Tragikomedia pozostał dość popularny aż do zamknięcia teatrów w 1642 roku, a dzieła Fletchera były popularne w Restoration, jak również. Stare style zostały odrzucone wraz ze zmianą gustów w XVIII wieku; „tragedia z happy endem” ostatecznie przekształciła się w melodramat, w której to formie nadal kwitnie.
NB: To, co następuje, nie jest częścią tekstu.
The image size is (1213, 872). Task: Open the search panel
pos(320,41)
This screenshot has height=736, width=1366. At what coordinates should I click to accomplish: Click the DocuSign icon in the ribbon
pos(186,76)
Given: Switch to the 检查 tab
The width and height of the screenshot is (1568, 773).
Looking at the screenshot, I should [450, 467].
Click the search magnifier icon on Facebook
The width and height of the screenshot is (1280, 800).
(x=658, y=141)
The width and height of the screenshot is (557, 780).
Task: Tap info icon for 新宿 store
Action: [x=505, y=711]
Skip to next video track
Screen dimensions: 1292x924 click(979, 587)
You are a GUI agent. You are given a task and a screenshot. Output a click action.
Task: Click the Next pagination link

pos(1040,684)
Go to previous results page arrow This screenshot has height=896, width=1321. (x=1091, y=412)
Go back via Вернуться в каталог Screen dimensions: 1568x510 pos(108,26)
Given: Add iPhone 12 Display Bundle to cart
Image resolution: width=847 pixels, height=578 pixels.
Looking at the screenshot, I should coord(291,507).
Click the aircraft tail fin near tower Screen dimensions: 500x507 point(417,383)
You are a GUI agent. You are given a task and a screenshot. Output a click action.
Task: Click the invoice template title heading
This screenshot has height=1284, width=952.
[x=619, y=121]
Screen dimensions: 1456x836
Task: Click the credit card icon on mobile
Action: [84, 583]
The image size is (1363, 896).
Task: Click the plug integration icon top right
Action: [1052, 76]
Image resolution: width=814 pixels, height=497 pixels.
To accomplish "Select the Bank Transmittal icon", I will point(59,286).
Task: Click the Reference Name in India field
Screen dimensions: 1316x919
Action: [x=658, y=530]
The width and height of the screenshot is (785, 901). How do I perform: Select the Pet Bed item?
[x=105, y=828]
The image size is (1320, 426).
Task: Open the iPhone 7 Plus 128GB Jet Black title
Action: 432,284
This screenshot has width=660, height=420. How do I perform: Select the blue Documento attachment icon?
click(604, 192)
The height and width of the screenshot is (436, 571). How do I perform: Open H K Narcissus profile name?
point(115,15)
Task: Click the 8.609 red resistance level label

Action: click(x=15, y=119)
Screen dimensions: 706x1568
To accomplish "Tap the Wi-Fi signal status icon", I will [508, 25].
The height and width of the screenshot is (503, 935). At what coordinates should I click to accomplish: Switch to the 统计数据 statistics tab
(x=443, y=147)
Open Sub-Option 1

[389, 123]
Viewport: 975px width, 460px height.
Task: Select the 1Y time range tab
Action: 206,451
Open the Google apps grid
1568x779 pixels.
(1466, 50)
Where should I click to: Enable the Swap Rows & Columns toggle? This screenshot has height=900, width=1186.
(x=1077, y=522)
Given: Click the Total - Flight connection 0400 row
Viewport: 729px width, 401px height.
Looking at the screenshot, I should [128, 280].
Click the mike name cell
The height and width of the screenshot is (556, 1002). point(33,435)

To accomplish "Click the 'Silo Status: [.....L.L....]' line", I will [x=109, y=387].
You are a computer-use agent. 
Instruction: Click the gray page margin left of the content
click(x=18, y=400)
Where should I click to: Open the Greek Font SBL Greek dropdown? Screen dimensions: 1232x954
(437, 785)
Landgartha (1640) Henry’ego Burnella, pierwsza sztuka irlandzkiego dramatopisarza wystawiona w irlandzkim teatrze, została wyraźnie określona przez autora jako tragikomedia. Reakcja krytyków na sztukę była powszechnie nieprzychylna, częściowo, jak się wydaje, dlatego, że zakończenie nie było ani szczęśliwe, ani nieszczęśliwe. Burnell we wstępie do drukowanego wydania sztuki zaatakował swoich krytyków za ich ignorancję, wskazując, że jak powinni doskonale wiedzieć, wiele sztuk nie jest ani tragedią, ani komedią, ale „czymś pomiędzy”.

Późniejsze wydarzeniaEdit

Krytyka, która rozwinęła się po renesansie, kładła nacisk na tematyczne i formalne aspekty tragikomedii, a nie na fabułę. Gotthold Ephraim Lessing zdefiniował ją jako mieszaninę emocji, w której „powaga pobudza śmiech, a ból przyjemność”. Pokrewieństwo tragikomedii z satyrą i „czarną” komedią zasugerował tragikomiczny impuls w nowoczesnym teatrze Luigi Pirandello, który wywarł wpływ na wielu dramaturgów, w tym Samuela Becketta i Toma Stopparda. Można go również dostrzec w dramacie absurdalnym. Friedrich Dürrenmatt, szwajcarski dramaturg, sugerował, że tragikomedia jest nieuniknionym gatunkiem dla dwudziestego wieku; swoją sztukę Wizyta (1956) określa jako tragikomedię. Tragikomedia jest częstym gatunkiem w brytyjskim teatrze po II wojnie światowej, w tym gatunku pisali tak różni autorzy jak Samuel Beckett, Tom Stoppard, John Arden, Alan Ayckbourn i Harold Pinter. Postmodernistyczna fikcja Vladimira Nabokova Blady ogień jest tragikomedią skupioną na dramacie elżbietańskim

Tragikomedia postmodernistyczna w Stanach ZjednoczonychEdit

Amerykańscy pisarze ruchów metamodernistycznych i postmodernistycznych wykorzystali tragikomedię i/lub humor szubieniczny. Znamiennym przykładem tragikomedii metamodernistycznej jest magnum opus Davida Fostera Wallace’a z 1996 roku, Infinite Jest. Wallace pisze o komediowych elementach życia w domu spokojnej starości (tj. „niektórzy ludzie naprawdę wyglądają jak gryzonie”), miejscu przesiąkniętym ludzką tragedią i cierpieniem.

Dodaj komentarz

Twój adres e-mail nie zostanie opublikowany.